Présidentielles 2022 : hasard et modestie

Mon propos ne vise pas à soutenir un camp politique mais à rouvrir le jeu pour sortir de l’impasse dans laquelle risque de nous mener un duel Macron Le Pen dont on ne peut pas assurer que l’actuel président sortirait à nouveau vainqueur. Nos imaginaires politiques ne se limitent pas au libéralisme et à l’identitarisme.

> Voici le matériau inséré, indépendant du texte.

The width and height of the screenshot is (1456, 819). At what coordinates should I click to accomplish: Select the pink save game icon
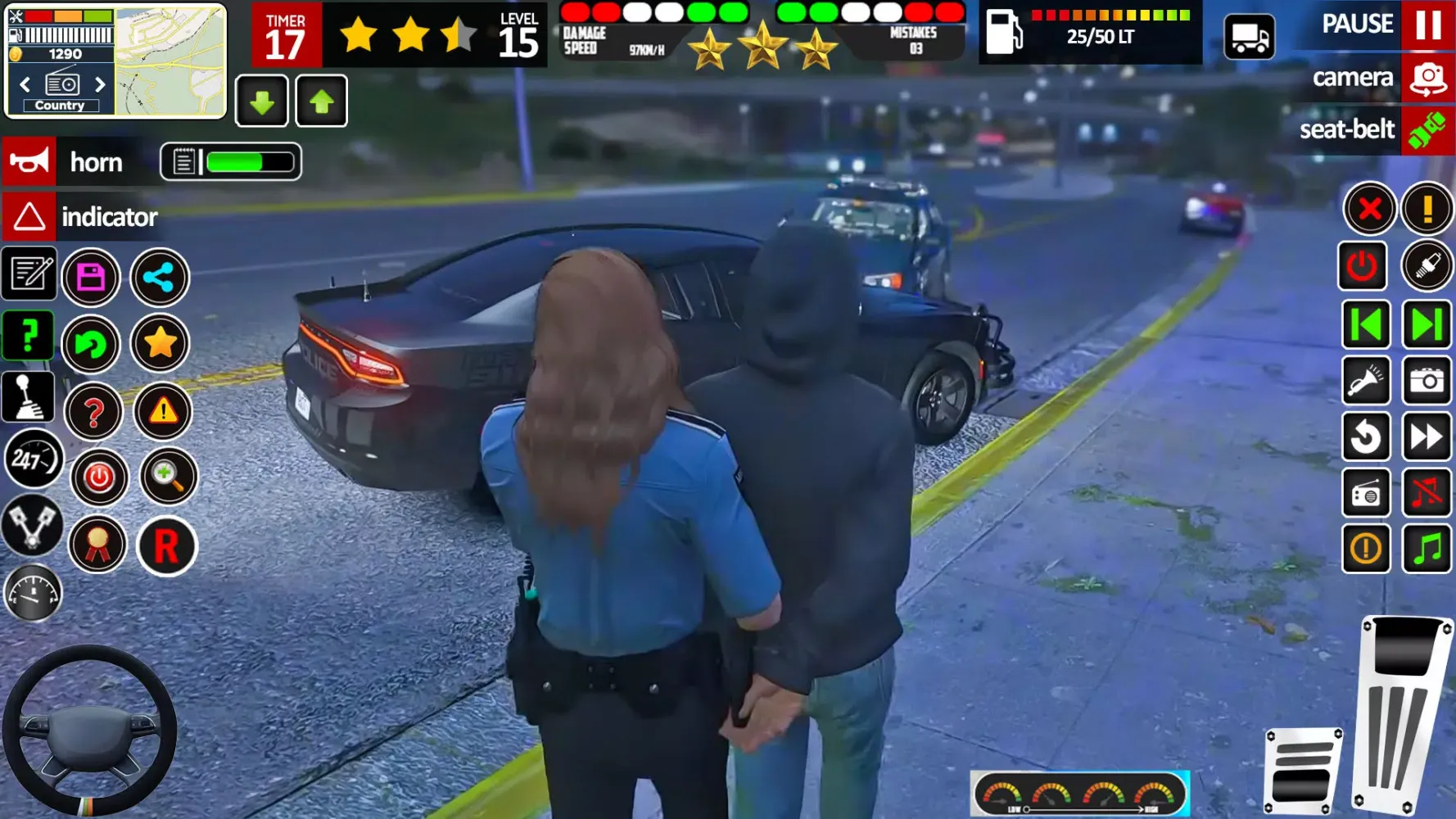92,277
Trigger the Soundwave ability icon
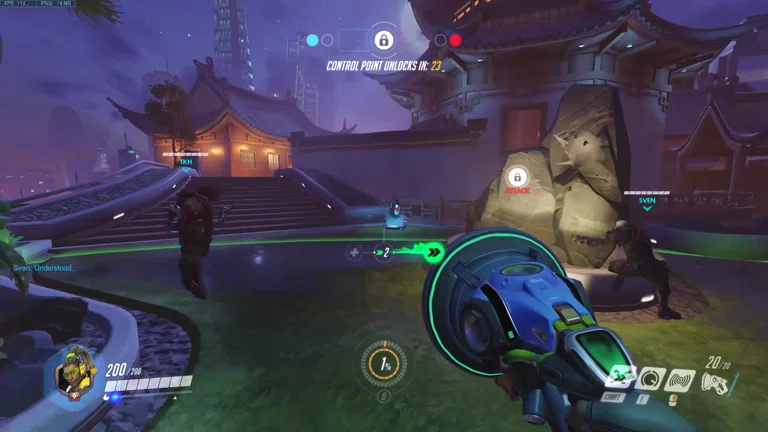Image resolution: width=768 pixels, height=432 pixels. (x=682, y=379)
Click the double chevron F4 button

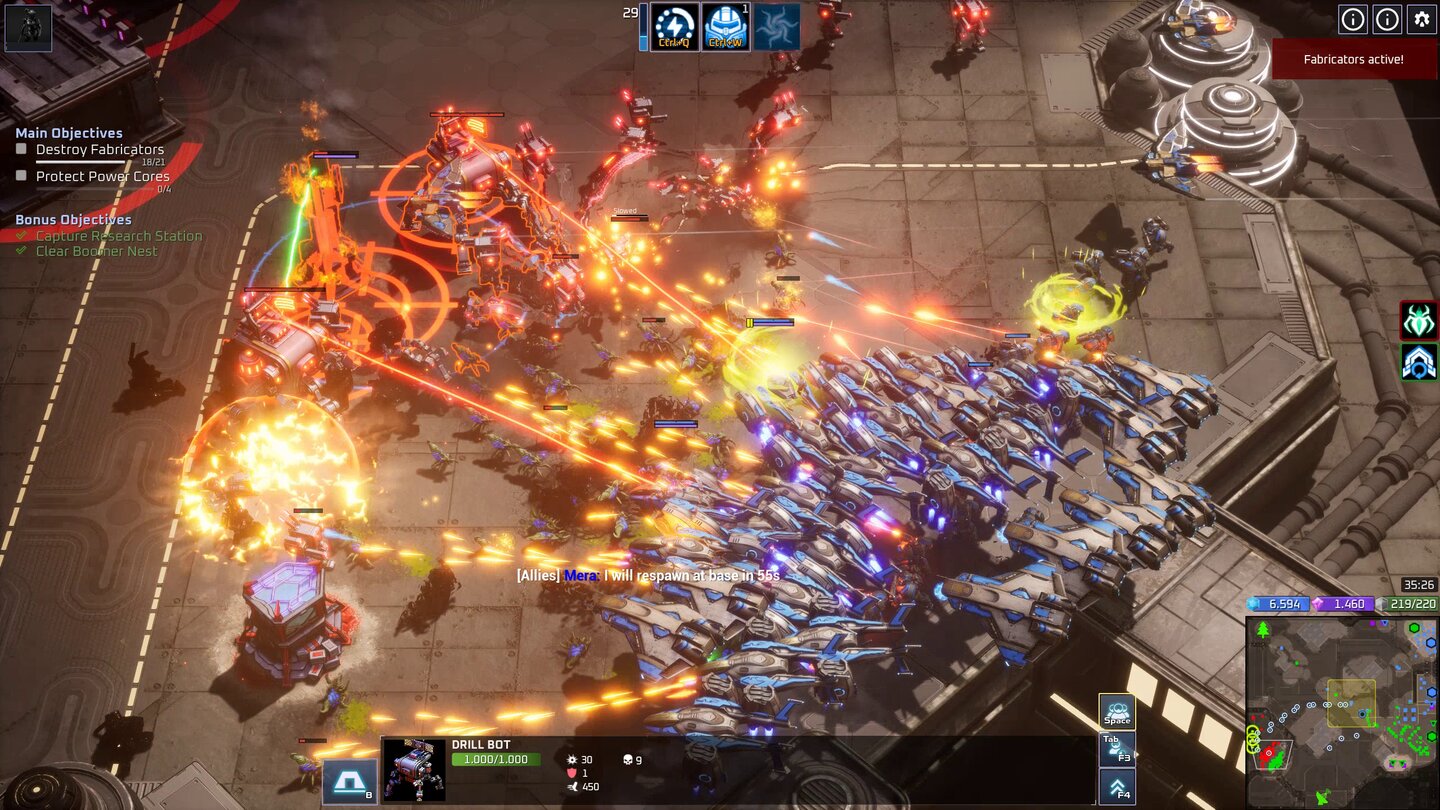[1117, 787]
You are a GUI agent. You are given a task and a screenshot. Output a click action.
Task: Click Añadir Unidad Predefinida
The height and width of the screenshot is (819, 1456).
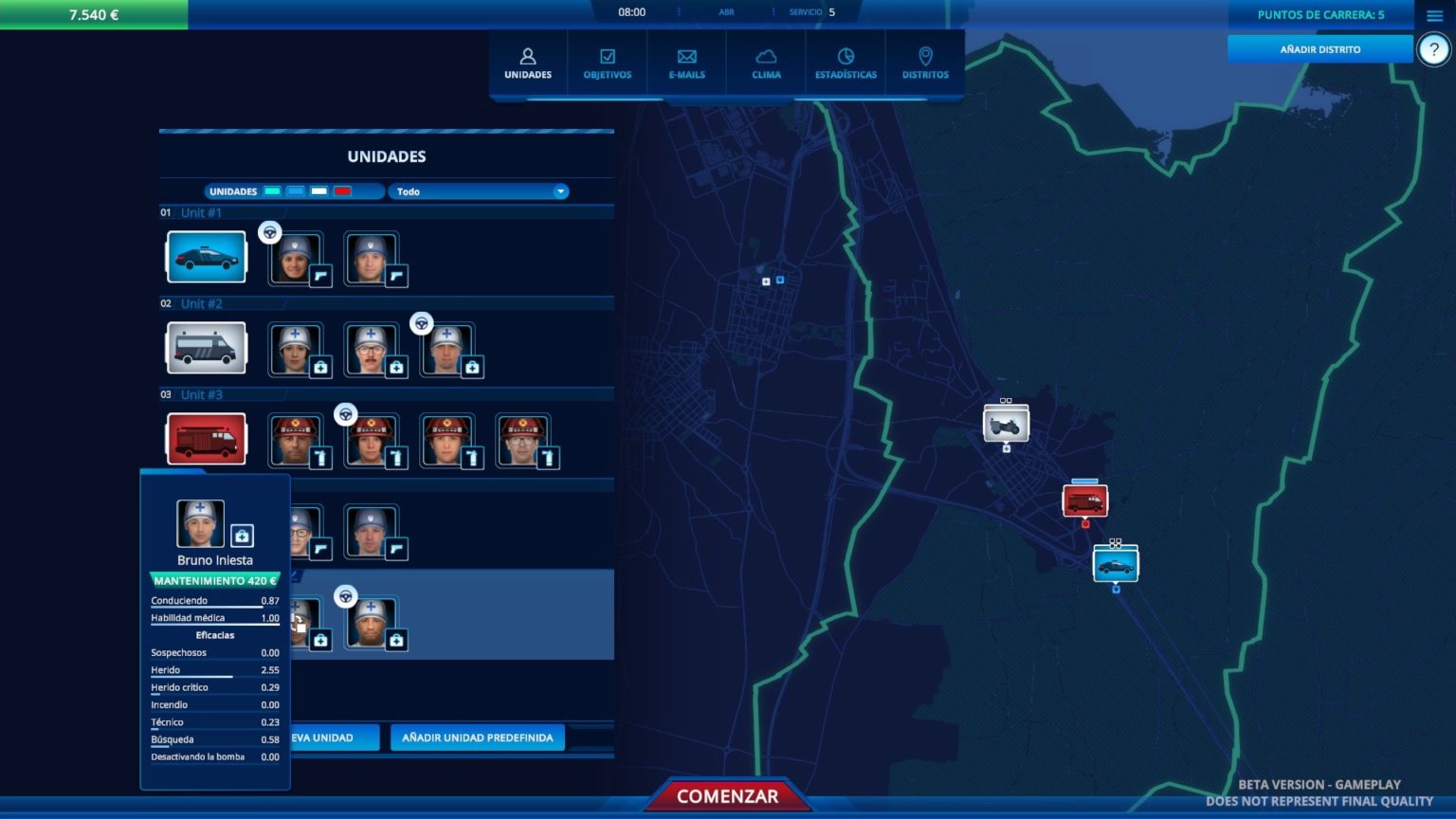pyautogui.click(x=477, y=737)
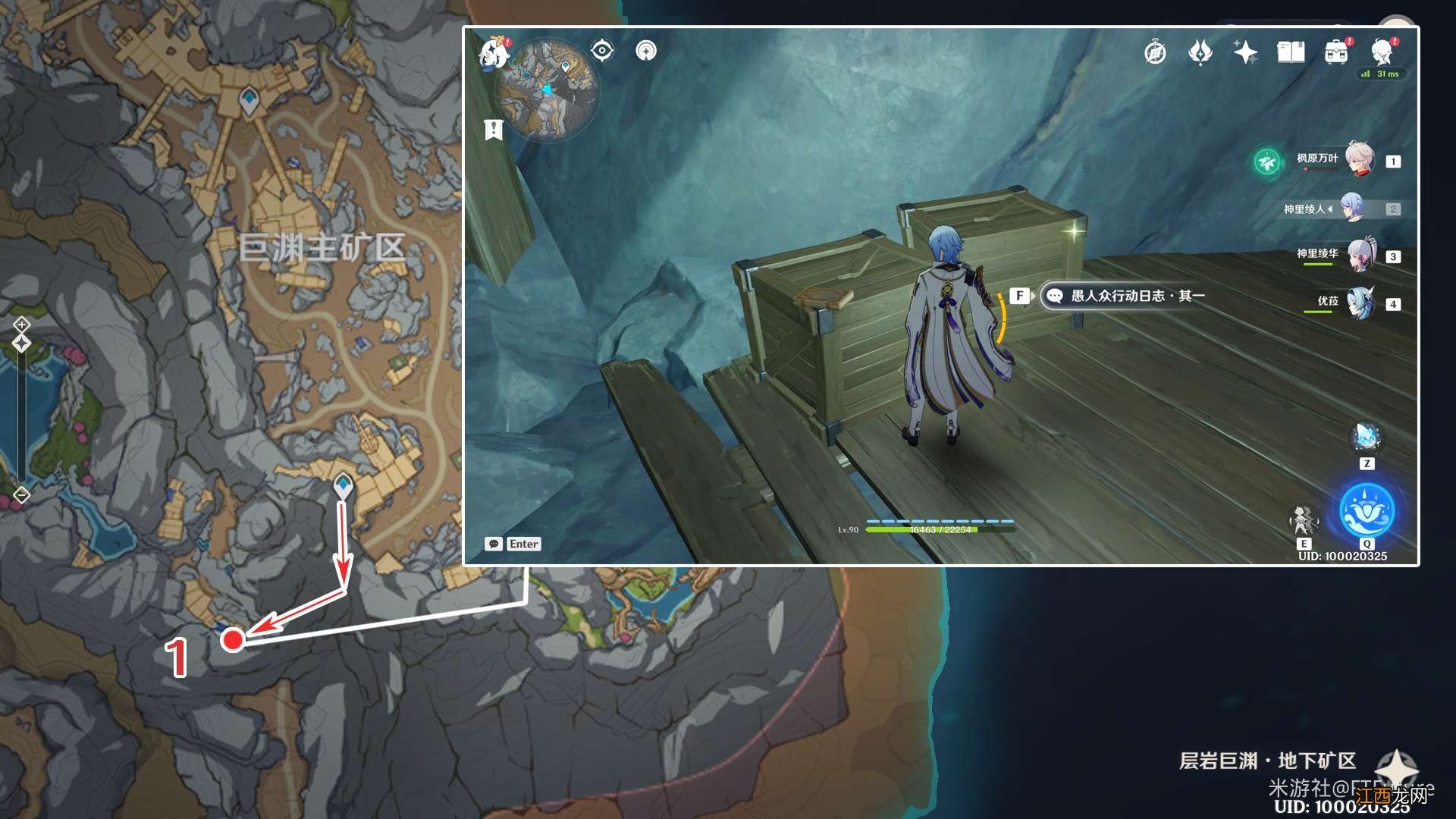
Task: Click the signal-arc icon right of the eye icon
Action: (646, 51)
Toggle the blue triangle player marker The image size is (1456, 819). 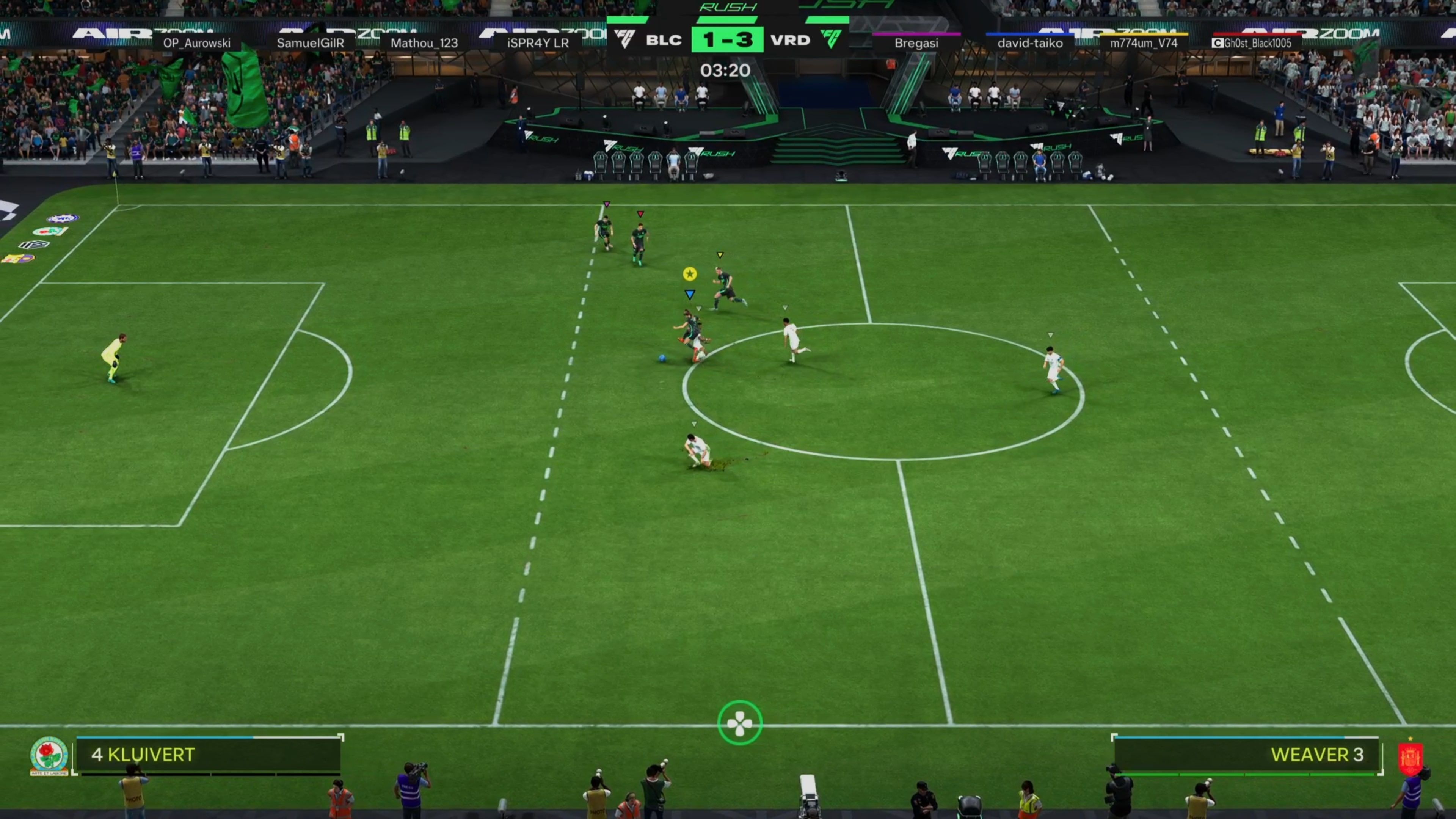[690, 295]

Nous avons besoin d’élire un président modeste. Un président qui sait qu’il ne peut rien tout seul et qui l’assume vraiment. Pas un président normal pour autant, on a vu ce que ça a donné en 2012. Il faut un président exceptionnel par la conscience qu’il aura du moment. Un peu comme est en train de le montrer Jo Biden. Le seul moyen d’avoir un président modeste en France, compte tenu de notre régime politique, est qu’il soit élu… avec une forte dose de hasard. Il ne doit pas croire que c’est par son seul mérite, on a aussi vu ce que ça a donné en 2017. La seule élection improbable aujourd’hui est l’élection d’un président de gauche. Heureusement les prétendant.e.s ont compris – tou.te.s – qu’il fallait allier écologie, justice et démocratie. C’est clairement ce dont nous avons besoin. Quand on étudie les imaginaires dominants des Français, l’utopie écologique arrive en tête, devant l’utopie sécuritaire et l’utopie techno-libérale. Or seules ces deux dernières seraient représentées au deuxième tour si rien ne venait changer le cours des choses. Une telle situation discrédite gravement notre système de sélection du personnel politique. Nous ne pouvons pas nous résoudre à ce que pour la troisième fois en vingt ans, le choix démocratique soit réduit au simple rejet du pire. La politique en pâtit gravement.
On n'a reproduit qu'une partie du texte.